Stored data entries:
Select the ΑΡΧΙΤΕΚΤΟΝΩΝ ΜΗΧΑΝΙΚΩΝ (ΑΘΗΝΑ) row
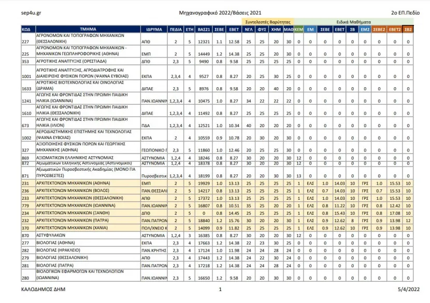217,183
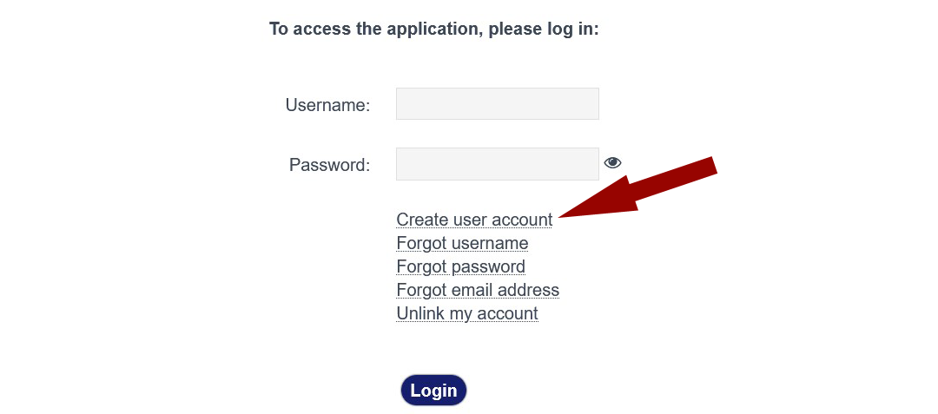
Task: Retrieve your username via Forgot username
Action: [462, 243]
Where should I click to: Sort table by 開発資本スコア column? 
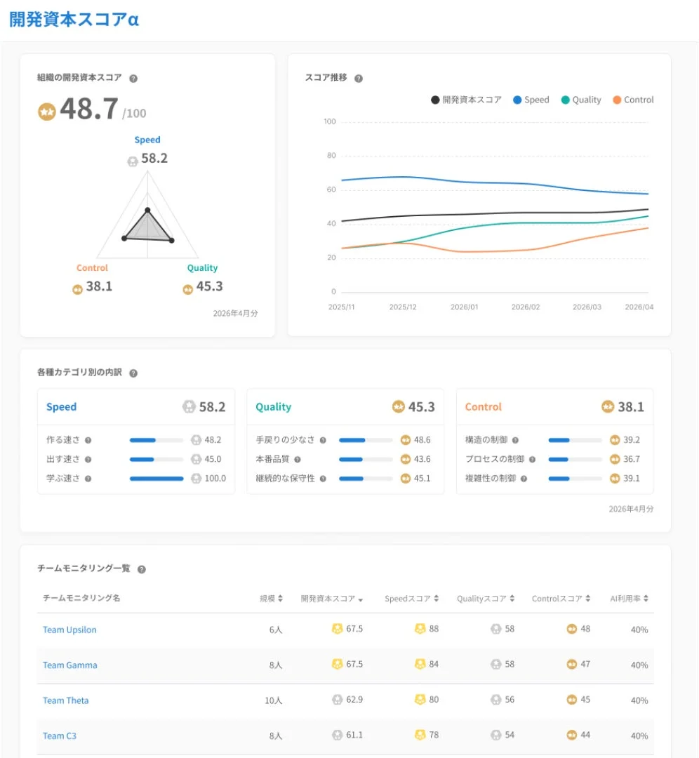[x=332, y=599]
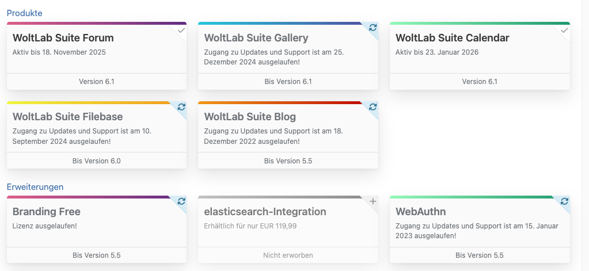The width and height of the screenshot is (589, 271).
Task: Click Bis Version 6.0 footer on Filebase
Action: click(x=97, y=161)
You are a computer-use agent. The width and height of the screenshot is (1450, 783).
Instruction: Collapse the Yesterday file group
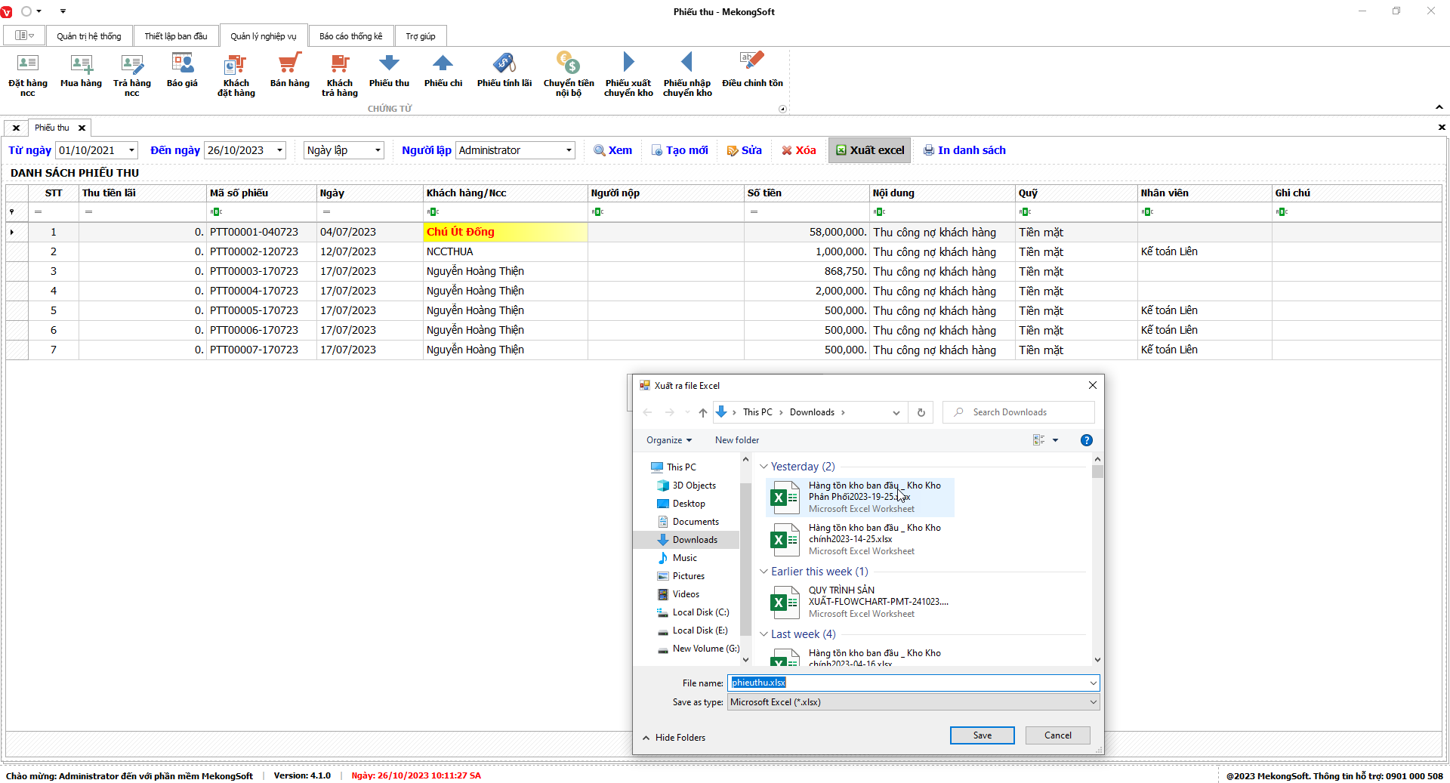point(764,467)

EXERCISE DIRECTIONS> Your task is to write out, exactly and without pictures, only the lines from the one holding "Instruction: Collapse the" to the last line of the data.

SOLUTION>
Instruction: Collapse the Yesterday file group
point(764,467)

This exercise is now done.